Für La Palma hat die staatliche Wetteragentur AEMET am Donnerstag eine orange Warnstufe wegen starken Windes ausgerufen. Sie gilt von 9.00 bis 23.59 Uhr, mit möglichen Windböen aus Südwesten bis zu 90 km/h. Besonders betroffen sind Mittellagen und höhere Bereiche im Nordwesten und Süden sowie die Gipfellagen.
Zusätzlich gilt zwischen 12.00 und 18.59 Uhr eine gelbe Warnung wegen Regen. Dabei können bis zu 20 Liter pro Quadratmeter innerhalb einer Stunde fallen, in 12 Stunden bis zu 60 Liter pro Quadratmeter. Lokal sind auch Gewitter möglich.

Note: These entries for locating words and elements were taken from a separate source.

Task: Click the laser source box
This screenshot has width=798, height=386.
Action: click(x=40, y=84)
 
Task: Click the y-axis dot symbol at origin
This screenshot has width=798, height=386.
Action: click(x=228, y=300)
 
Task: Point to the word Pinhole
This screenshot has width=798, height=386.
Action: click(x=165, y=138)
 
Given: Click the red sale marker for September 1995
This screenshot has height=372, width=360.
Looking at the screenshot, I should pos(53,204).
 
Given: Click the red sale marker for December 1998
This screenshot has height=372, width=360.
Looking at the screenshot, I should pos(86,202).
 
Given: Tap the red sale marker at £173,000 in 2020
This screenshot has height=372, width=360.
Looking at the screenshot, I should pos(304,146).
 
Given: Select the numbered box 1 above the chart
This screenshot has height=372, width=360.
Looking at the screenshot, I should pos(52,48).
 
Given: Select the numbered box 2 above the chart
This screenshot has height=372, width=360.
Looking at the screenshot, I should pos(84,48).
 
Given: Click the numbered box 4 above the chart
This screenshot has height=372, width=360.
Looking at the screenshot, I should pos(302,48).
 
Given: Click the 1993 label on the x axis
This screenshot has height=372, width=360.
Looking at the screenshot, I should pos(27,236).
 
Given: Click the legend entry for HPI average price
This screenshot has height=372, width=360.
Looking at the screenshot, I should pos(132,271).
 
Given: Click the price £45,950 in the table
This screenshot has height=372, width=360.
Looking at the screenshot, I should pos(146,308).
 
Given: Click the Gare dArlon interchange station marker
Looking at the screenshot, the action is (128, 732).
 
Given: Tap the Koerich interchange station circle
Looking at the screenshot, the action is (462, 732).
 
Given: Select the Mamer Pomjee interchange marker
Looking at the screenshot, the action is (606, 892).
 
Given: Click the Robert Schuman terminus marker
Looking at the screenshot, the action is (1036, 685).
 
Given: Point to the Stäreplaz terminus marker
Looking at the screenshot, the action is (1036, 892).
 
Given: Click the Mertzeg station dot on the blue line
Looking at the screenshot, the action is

Foto: Michael Nguyen, Archiv 2025
Auch auf dem Meer wird es unruhig: Für die Küsten besteht eine gelbe Warnung wegen starkem Wellengang, mit kombinierter See um vier Meter.
Die Behörden raten deshalb zur Vorsicht. Lose Gegenstände sollten gesichert werden, Autofahrer müssen besonders aufmerksam fahren und Küstenbereiche mit starkem Wellengang sollten gemieden werden. Bei Starkregen wird empfohlen, überflutete Straßen oder Barrancos nicht zu durchqueren.
Meteorologen gehen derzeit davon aus, dass die unbeständige Wetterlage mindestens bis Freitag und möglicherweise über das Wochenende hinaus anhalten könnte.
Zudem beobachten Meteorologen im Atlantik ein weiteres mögliches Tiefdrucksystem, das in einigen Prognosen als „Samuel“ bezeichnet wird. Sollte es sich weiterentwickeln, könnte es die wechselhafte Wetterlage über den Kanaren zusätzlich verlängern.
Kanaren beim Durchschnittslohn weiterhin fast Schlusslicht in Spanien

Foto: Andreas Regul
Die Kanarischen Inseln gehören weiterhin zu den Regionen mit den niedrigsten Durchschnittslöhnen in Spanien. Das geht aus neuen Zahlen des Instituto Nacional de Estadística (INE) hervor, die auf der jüngsten Erhebung zum Arbeitskostenindex basieren.
Demnach lag der durchschnittliche Bruttolohn eines Arbeitnehmers auf den Kanaren im vierten Quartal 2025 bei rund 2.056 Euro im Monat. Damit erreicht das Archipel nur etwa 81 Prozent des spanischen Durchschnitts, der bei 2.531 Euro liegt. In der landesweiten Rangliste belegen die Kanaren damit weiterhin den vorletzten Platz – nur in Extremadura fällt der durchschnittliche Lohn noch etwas niedriger aus.

Foto: Andreas Regul
Trotz dieser Position zeigt sich zumindest eine leichte Verbesserung: Im Vergleich zum gleichen Zeitraum des Vorjahres stieg der durchschnittliche Bruttolohn auf den Kanaren um etwa vier Prozent. Dieser Zuwachs liegt über dem spanischen Durchschnitt von 3,3 Prozent, bleibt jedoch hinter dem Anstieg auf den Balearen zurück, wo die Löhne um 4,8 Prozent zulegten.
Die Zahlen verdeutlichen die strukturellen Unterschiede zwischen den Regionen: Während wirtschaftlich starke Gebiete wie Madrid oder La Rioja höhere Einkommen verzeichnen, bleiben die Löhne auf den Kanaren deutlich darunter.

Foto: Andreas Regul
Gleichzeitig gehören die Kanaren zu den Regionen mit vergleichsweise niedrigen Arbeitskosten für Unternehmen – was sich auch in niedrigeren Durchschnittslöhnen widerspiegelt. Viele Beschäftigte verdienen daher deutlich weniger als im spanischen Durchschnitt, während die Lebenshaltungskosten auf den Inseln in den vergangenen Jahren spürbar gestiegen sind.